Safety by Invariance, Liveness through Refinement: Heterogeneous Contract Framework for Co-Design of Layered Control

Real-world control systems must balance long-term objectives (liveness) with continuous-time safety constraints, a challenge that motivates layered control architectures (LCAs). However, existing LCA research lacks a uniform specification language across discrete planning and continuous execution, formal guarantees when subsystems operate at different time scales, and compositional separation between layers. Takayama et al. address all three gaps by introducing a heterogeneous contract framework that decomposes safety and liveness: safety is enforced by invariance at the continuous-time layer, and liveness is achieved through refinement at the discrete-time layer. Inter-layer coordination is formalized via vertical refinement and timing-compatibility conditions, providing rigorous guarantees.

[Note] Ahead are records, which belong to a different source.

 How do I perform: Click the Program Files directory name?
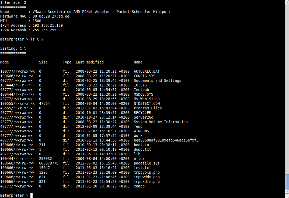point(148,108)
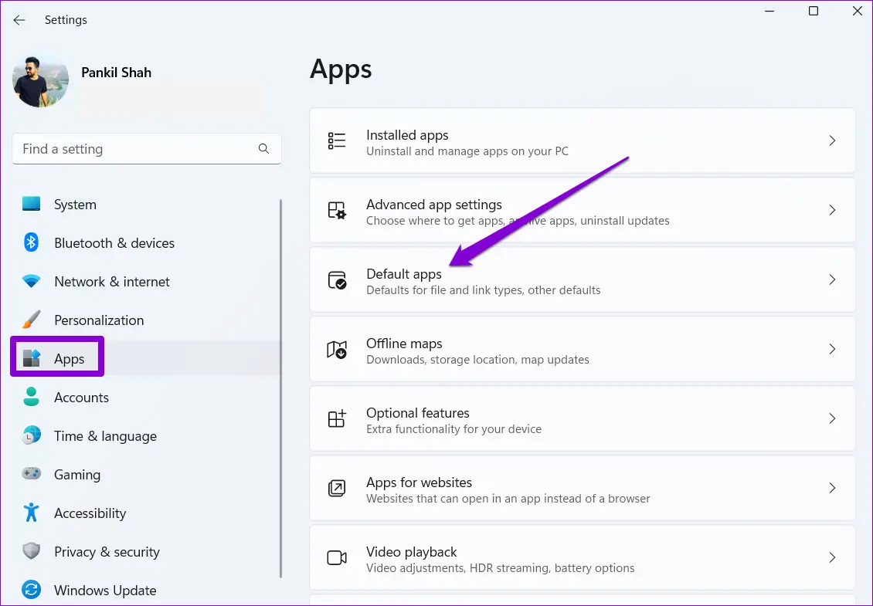Expand Video playback via chevron arrow
Viewport: 873px width, 606px height.
coord(832,557)
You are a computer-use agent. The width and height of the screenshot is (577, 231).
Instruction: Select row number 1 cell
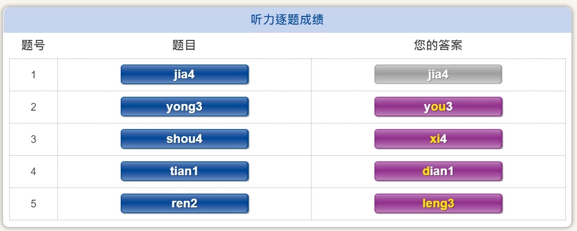[33, 75]
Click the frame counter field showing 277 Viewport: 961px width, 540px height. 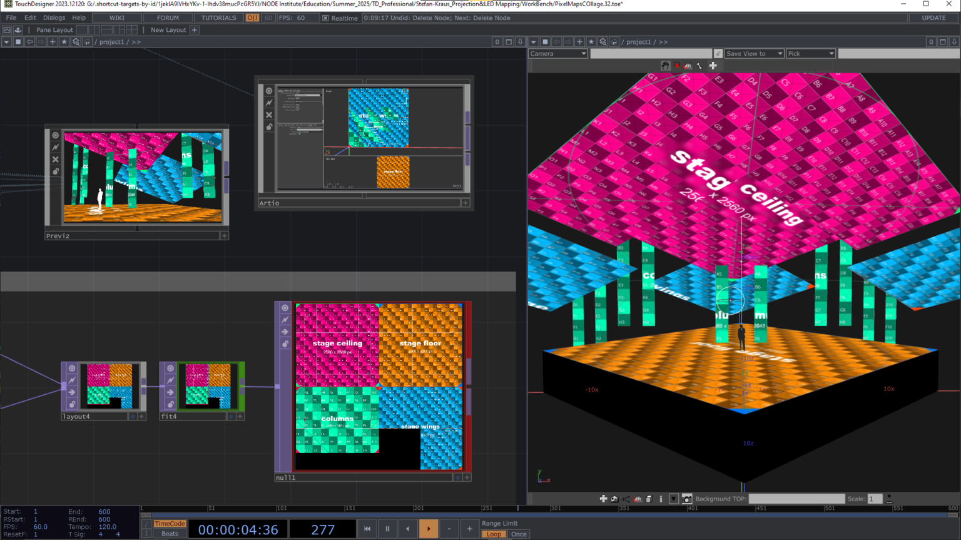[322, 529]
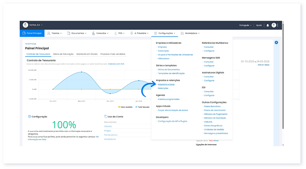Click the Veritas company logo icon
This screenshot has height=169, width=306.
[26, 25]
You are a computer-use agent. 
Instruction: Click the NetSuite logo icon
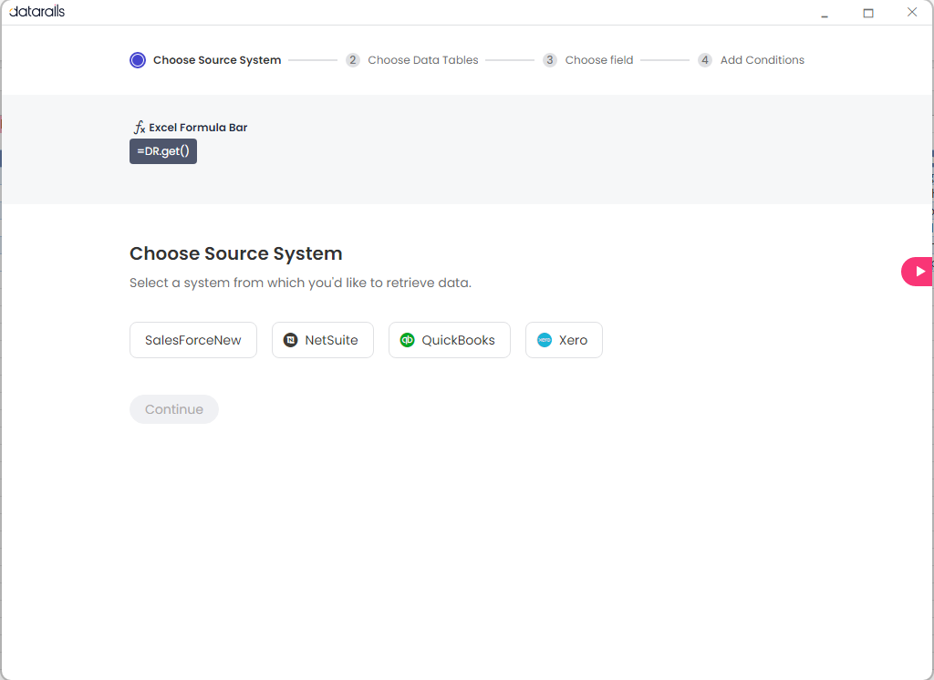[290, 340]
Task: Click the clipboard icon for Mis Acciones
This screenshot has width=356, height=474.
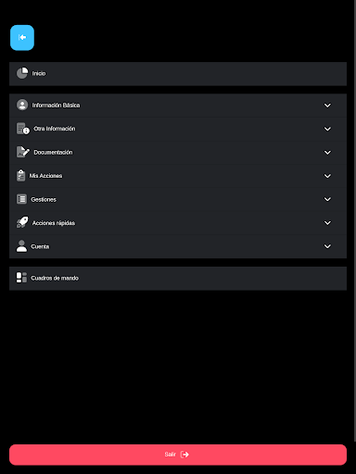Action: tap(20, 176)
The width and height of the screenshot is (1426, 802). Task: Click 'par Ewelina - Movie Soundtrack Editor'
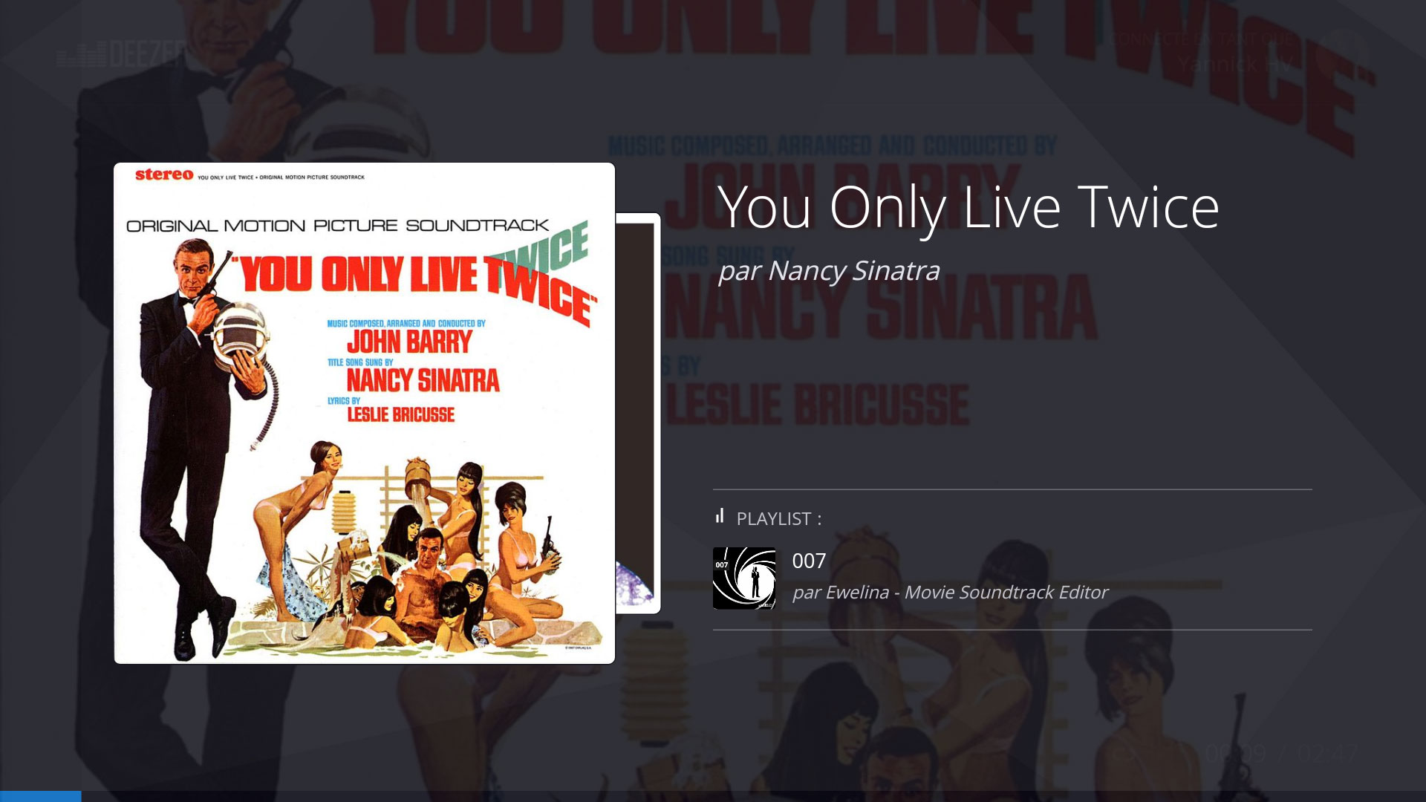[x=950, y=592]
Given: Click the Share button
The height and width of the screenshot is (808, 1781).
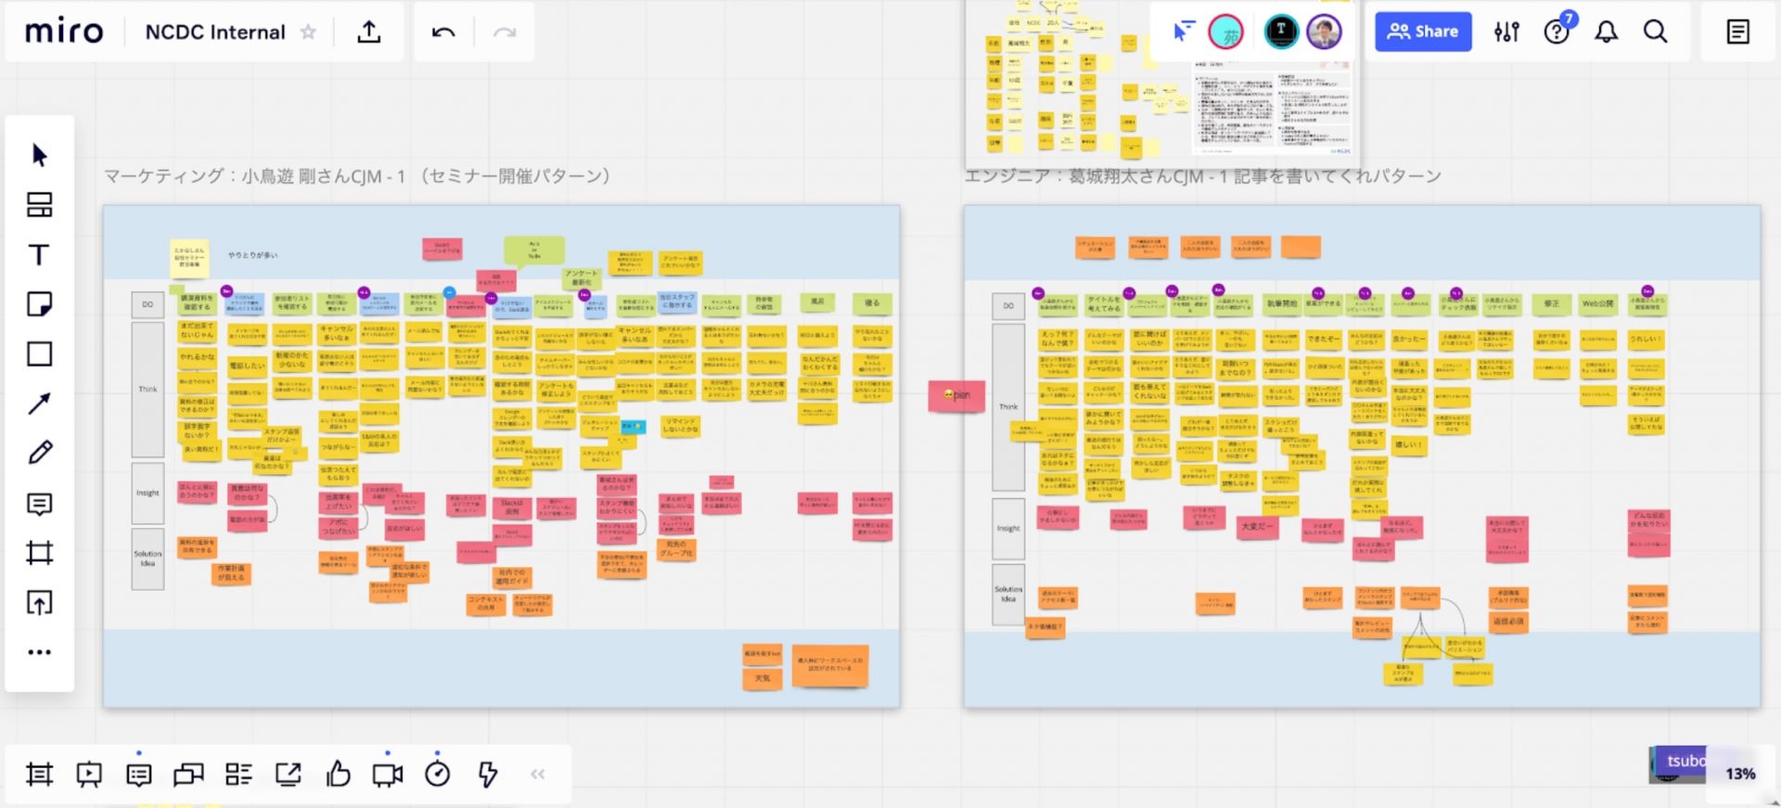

The framework is instantiated with a novel LCA combining an MPC planner, an input-to-state stabilizing (ISS) low-level controller, and a reference-governor bridge. Validation on a Hybrid Energy Storage System (HESS) comprising a battery and a supercapacitor demonstrates practical effectiveness. This work is particularly relevant for autonomous systems, robotics, and energy management, where both safety and long-horizon performance are critical. By providing formal guarantees, the framework reduces reliance on ad-hoc filtering and enables more reliable co-design of layered control systems across heterogeneous time scales.